Someone smart once said that millennials were the social media generation, so what they fear the most is their own insignificance, their own lack of purpose, their own regrets and failures. This is the generation we tried to put in the best pre-schools, as if your preschool attendance will totally dictate your success or failure later in life. To reinforce this idea and tinge it with a bit of envy, they grew up on social media seeing other people’s perfect lives. So they only hear the good news, about how awesome everyone’s life is. They see all the perfect selfies….. and not the 75 other attempts to force a photo to bend to your will.
In our quest to hand out participation trophies and increase self-esteem, we helped to create some real insecurities, some standards and expectations that just aren’t real. I see this suffering in my middle kids, they say things like “everyone who is anyone,” has this thing or looks this way. It’s an odd juxtaposition because their mom is totally from the wrong side of the tracks, so “everyone who is anyone” is probably a closet hoarder with an addiction to alcohol and roving hands. And the rich people up on the hill? Oh man, those people can show you how human dysfunction is really done. The only thing different there is that they can actually fund their wounding and brokenness.
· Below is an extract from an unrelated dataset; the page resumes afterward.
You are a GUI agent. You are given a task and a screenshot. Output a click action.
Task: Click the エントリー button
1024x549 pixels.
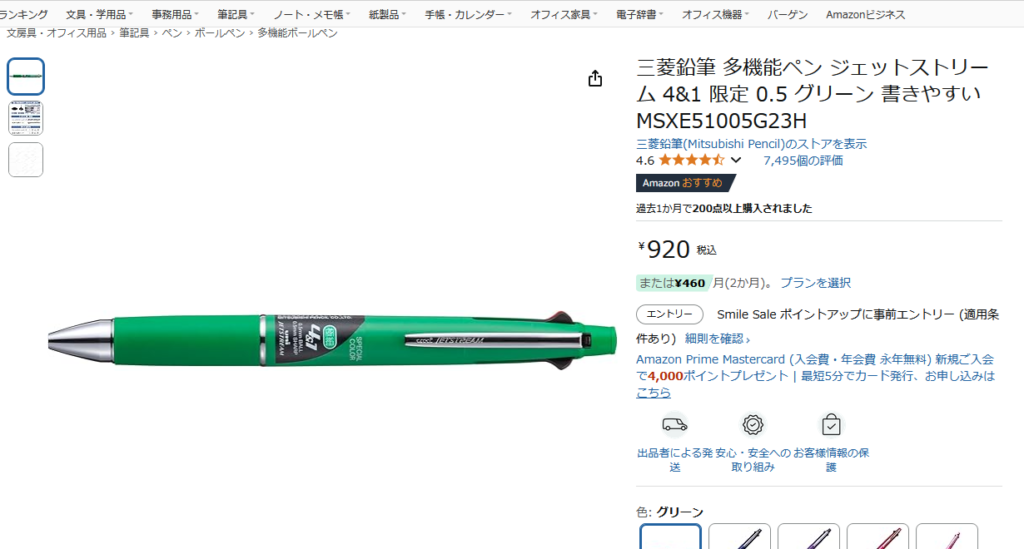pos(669,314)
You know what millennials need more than anything else? Faith, a relationships with Jesus Christ. He is the one who makes you “good enough,” He is the one who sees the flaws and imperfections and loves us anyway, and He is the one who adds meaning and purpose to our life. In Him we have our being, our significance so to speak.
I find myself talking to a lot of millennials about “real life,” the disconnect there being so profound. Everyone’s life is supposed to be perfect, right on down to whether or not you recycle and what kind of food you eat. Is that organic free range chicken with gluten-free sauce…. or are you a despicable person?
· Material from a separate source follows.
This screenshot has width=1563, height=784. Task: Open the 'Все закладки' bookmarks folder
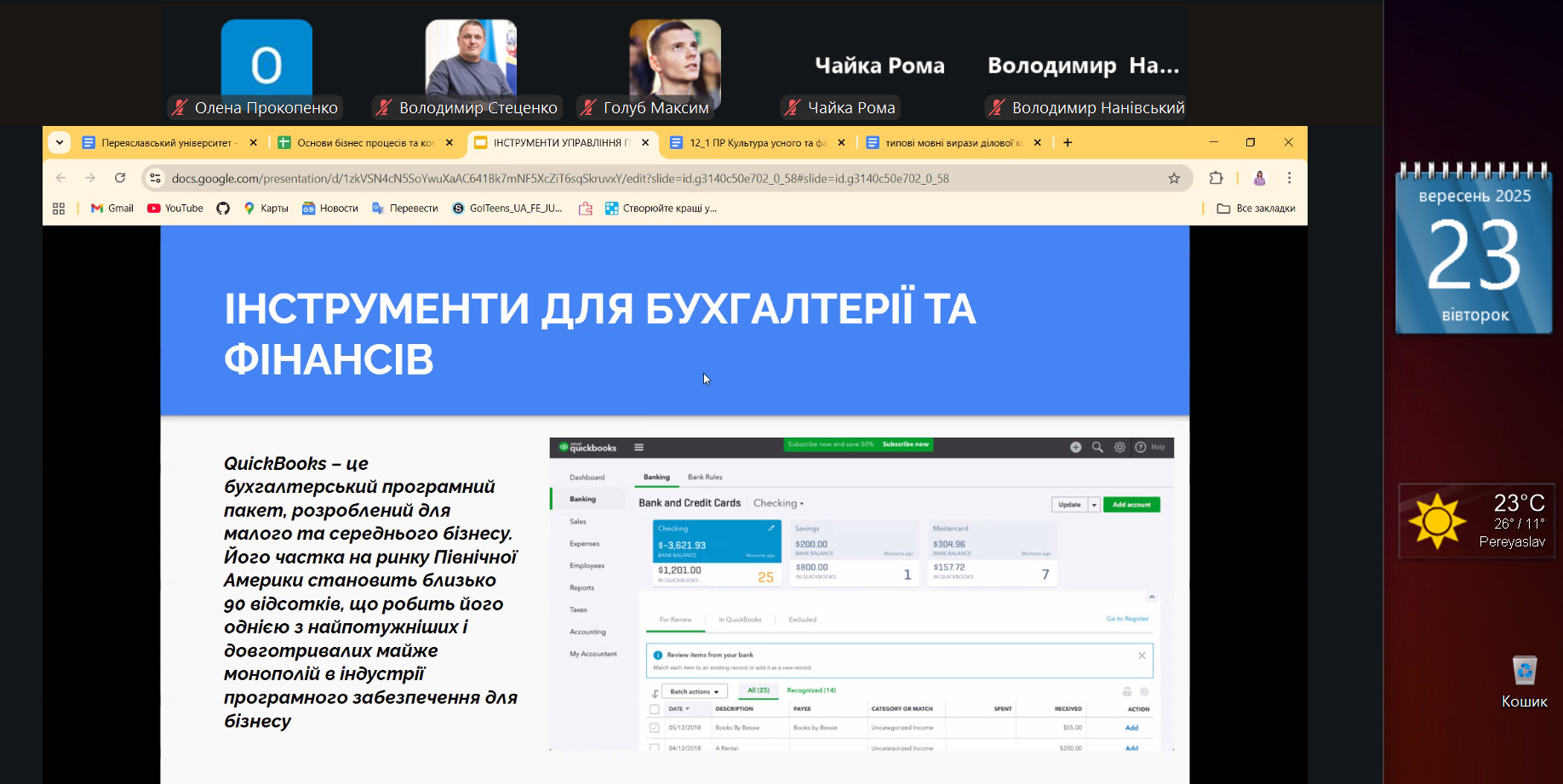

To the horror of my kids and what friends I have left, I always make an effort to talk about real life, the mess and chaos of it all, the imperfections and things that are beyond our control. There’s so much loneliness out there, unmet self expectations, insecurity.
So, at the moment I am unemployed, trying to recover from the flu, and there’s snow on the ground. I had one of those bugs were regaining your strength means for today’s adventure let’s see if we can push through and spend 30 minutes sitting upright in the living room. My husband, bless his heart, has not yet caught it which is a good thing indeed because he’s the only one working right now.
I have been lounging about drinking tea, lots and lots of tea, and hubby has been looking after me…sort of. He’s been looking after himself and the kids, but the other day he brought me…bacon, onion rings, and chocolate. Now that’s true love right there. There is no truer love than bacon, onion rings, and chocolate.
There is also nothing more revolting when you are recovering from the flu. What can you say though, that’s true love. The man set his love offerings down before me and I cuddled them all night because I sure as heck don’t plan to eat them.